By Sir Ronald Sanders
(The writer is Antigua and Barbuda’s Ambassador to the United States and the OAS. He is also a Senior Fellow at the Institute of Commonwealth Studies at the University of London and at Massey College in the University of Toronto. The views expressed are his own)
The referenda, held individually in Antigua and Barbuda and Grenada, on replacing the British Judicial Committee of the Privy Council with the Caribbean Court of Justice (CCJ) on November 6, were lost for the same reason that Brexit succeeded in the United Kingdom.
The governing political parties in Antigua and Barbuda and Grenada, like the conservative party of then British Prime Minister David Cameron, took a hands-off approach to the referenda.
In Antigua and Barbuda, apart from the Prime Minister, Gaston Browne, the leadership of the governing party played little or no role in educating its electorate about the issue on which they were required to vote. The result was not only a lack of knowledge, but also a lack of popular interest.
Not surprisingly, therefore, only at the voting centres in Gaston Browne’s constituency, was the count in favour of the CCJ as high as 63%.
This absence of direct involvement by the political leadership of the governing parties created a vacuum readily filled by those who opposed a constitutional change that would make the CCJ the final court of appeal for civil and criminal matters. The opponents played upon the lack of knowledge by creating fears.
As in Britain, where just over 50% of those who opted to leave the European Union voted on irrelevant, extraneous issues and lies, the same occurred in Antigua and Barbuda and Grenada.
The arguments offered were many. They were deceitful in some cases, and misleading and willfully inaccurate in others. The saying comes to mind that “a lie is not another side of the story; it is just a lie”.
The worst of the statements was an attack on the integrity of the Court, for which there is no basis. Others included claims that the politicians appoint the judges (the judges are appointed by an independent Regional Legal Services Commission); the judges are beholden to the politicians who pay them (the cost of the Court is met from the proceeds of a Trust Fund established in 2005 and independently managed); the judges are cronies of the politicians in government (the CCJ decisions have been more against governments than for them); replenishing the Trust Fund after 13 years will cripple government’s finances (Antigua and Barbuda and Grenada would pay only 2.11% each).
The ruling political parties in both Antigua and Barbuda and Grenada appeared to have fallen prey to the notion that the referendum should be a matter of free choice, left to “the individual conscience” of the voter. They seemed to have forgotten that the worst condition for making a choice or a decision is one in which the facts are not well known and understood.
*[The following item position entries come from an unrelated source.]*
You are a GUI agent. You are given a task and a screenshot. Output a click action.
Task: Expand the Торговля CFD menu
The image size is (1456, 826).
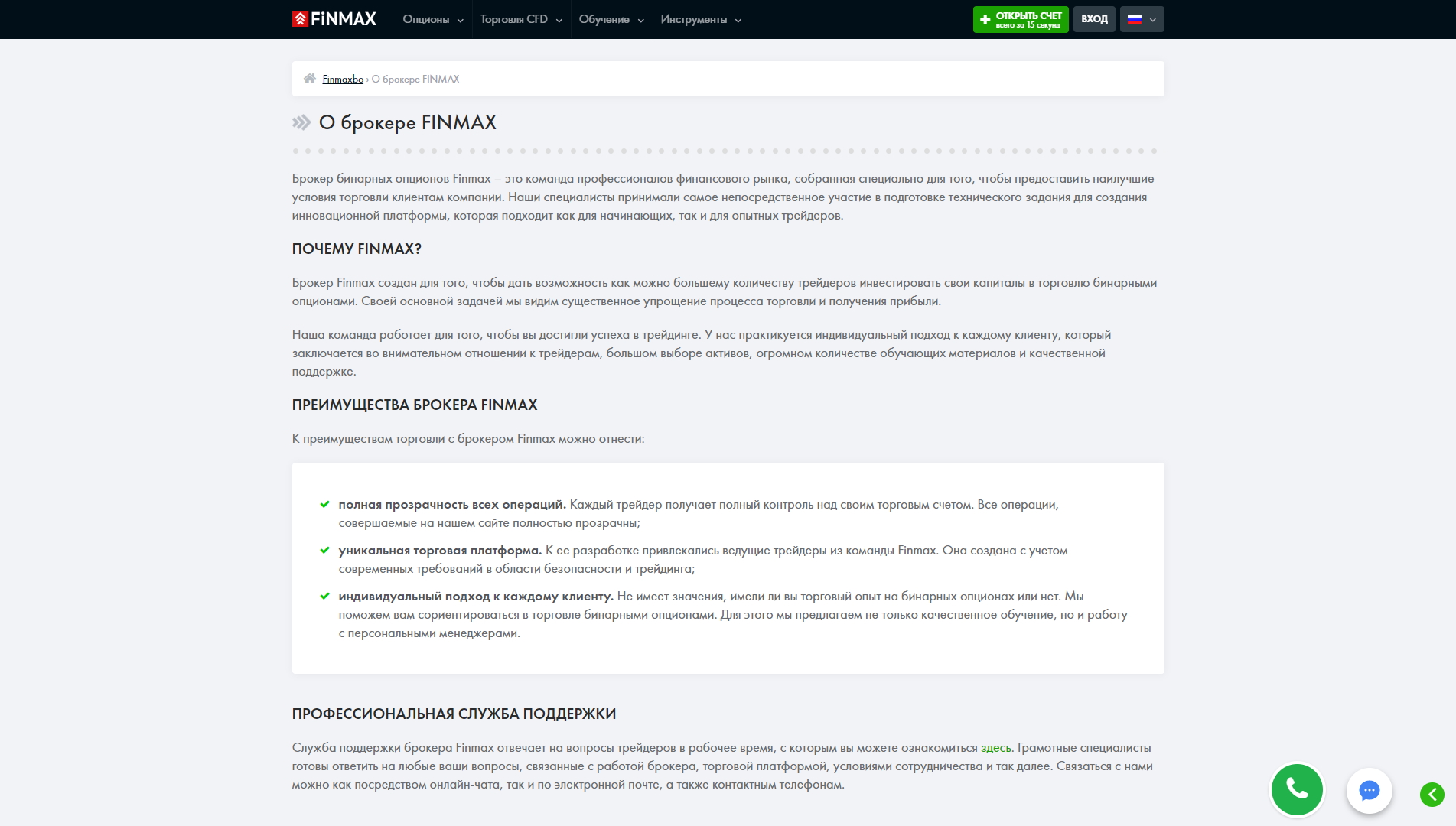pos(521,20)
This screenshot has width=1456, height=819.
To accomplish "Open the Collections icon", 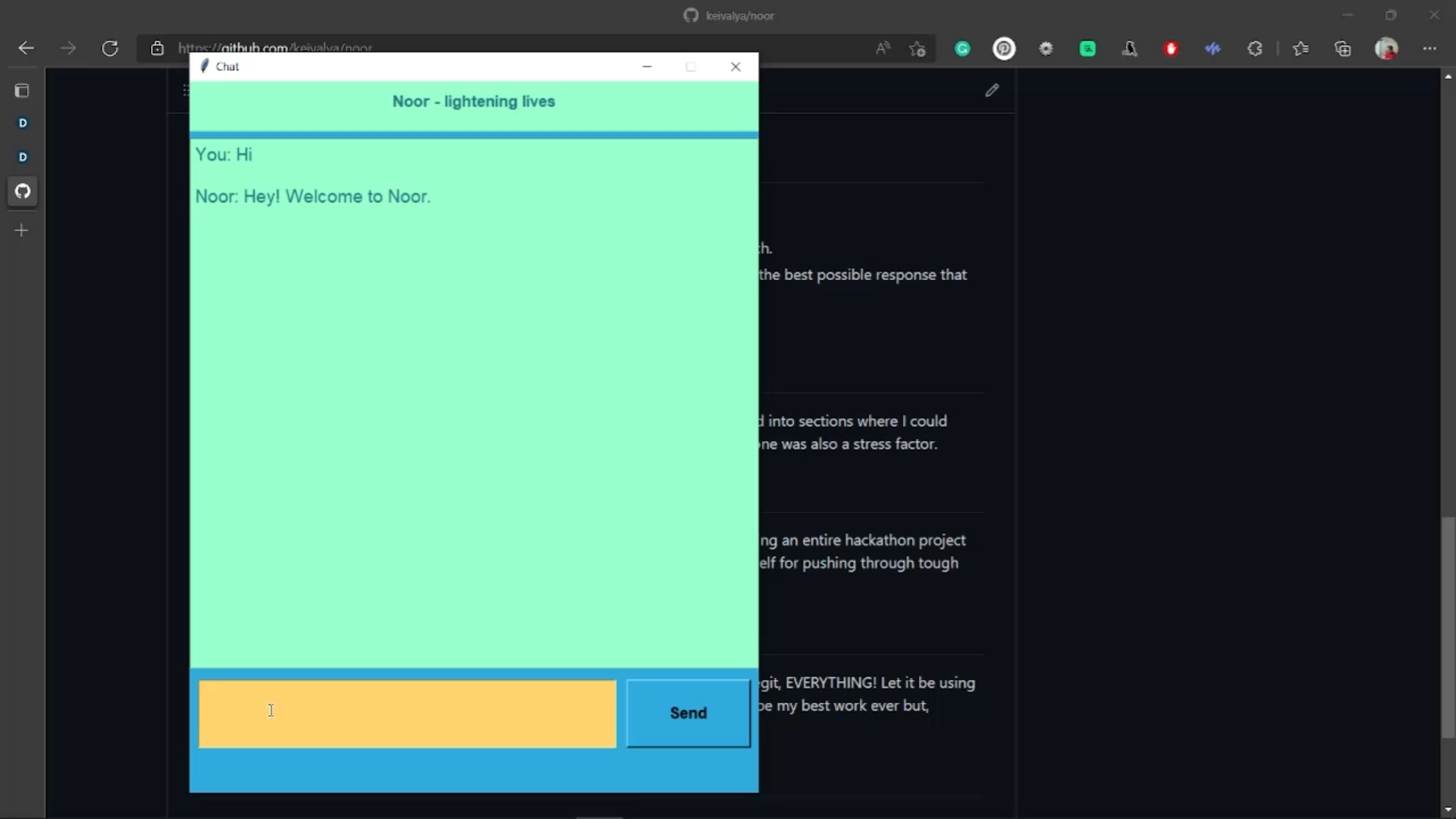I will (1343, 49).
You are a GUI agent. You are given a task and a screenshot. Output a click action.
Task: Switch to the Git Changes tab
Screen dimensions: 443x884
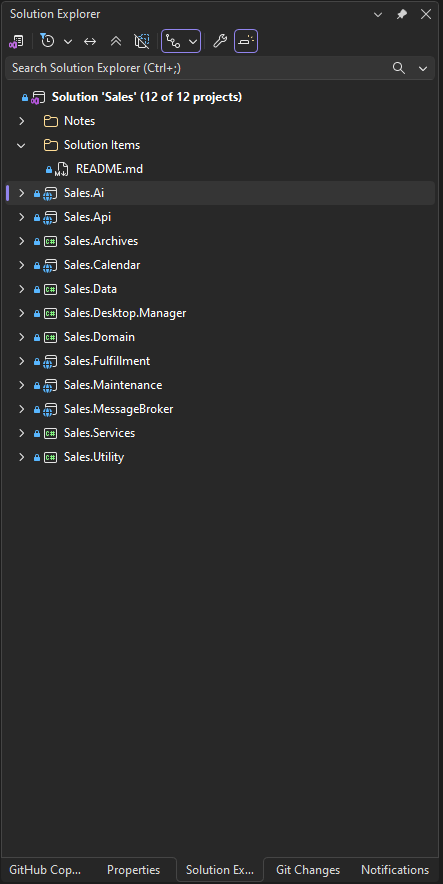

It was the responsibility of the political leaders of all parties (opposition and government) to educate the electorate of their nations. They didn’t. While the governments didn’t engage in the kind of necessary political campaigning and groundwork, including house-to-house visits offering explanations and answering questions, opposition elements were creating fears and spreading them. The objective was to give the governing party a bloody nose; a reality about which the hierarchy of the governing parties appeared oblivious.
Little wonder then that the voter turn-out in both countries was shamefully small, and that the larger number of votes cast was by those who had been made to fear the CCJ.
The political leaders seem to have forgotten that the referendum, which was the beginning of all referenda in the Caribbean, failed in 1962 precisely because of the power of fear and lies, and the wrongful belief that campaigning for a cause was not necessary because its rightness was strong enough.
That referendum, of course, was the Jamaica referendum on the West Indian Federation. Alexander Bustamante campaigned vigorously and won on the created fears that Jamaica would be over-run by the “small islanders” (as it turns out, it is the small islands that have witnessed an influx of Jamaicans), and Jamaican taxpayers would have to pay to keep the other islands alive (history has proved differently). Norman Manley did not campaign effectively and lost because of his belief in the rightness of the Federation and saw little need to counter the fears generated by Bustamante.
In each succeeding referendum, wherever held in the Caribbean, the pattern has been the same. Governing parties have neglected the importance of direct political engagement to educate and inform their electorates and to dispel fears manufactured by opposing political parties and other groups with a vested interest.
Just as the 1962 Jamaica referendum determined the Caribbean experience, crumbling the region into small states – each unable to command economic and political attention in a world dominated by the large and powerful – so too have the referenda in Antigua and Barbuda and Grenada injured the region.
What has been injured most is pride and respect for national and Caribbean identity, dignity and self-respect. In Antigua and Barbuda and Grenada, the electorate was misled into believing that by rejecting their own Caribbean court in favour of a court in Britain, they somehow enhanced their own standing.
The worst contributors to this damage to the dignity and identity – the very being of the Caribbean persona – are the political leaders of the opposition parties who either actively told their supporters to vote against the CCJ or pretended to be sitting on the sidelines. They know better. But, for them, the quest for political advantage trumped principle of national honour.
Now it looks like the eight sovereign states of the Caribbean – and their “independent” peoples – will have to wait for the British Privy Council to tell them to go (something that has already been forewarned by Privy Councillors). And what an ignominious way that will be to scurry to the CCJ.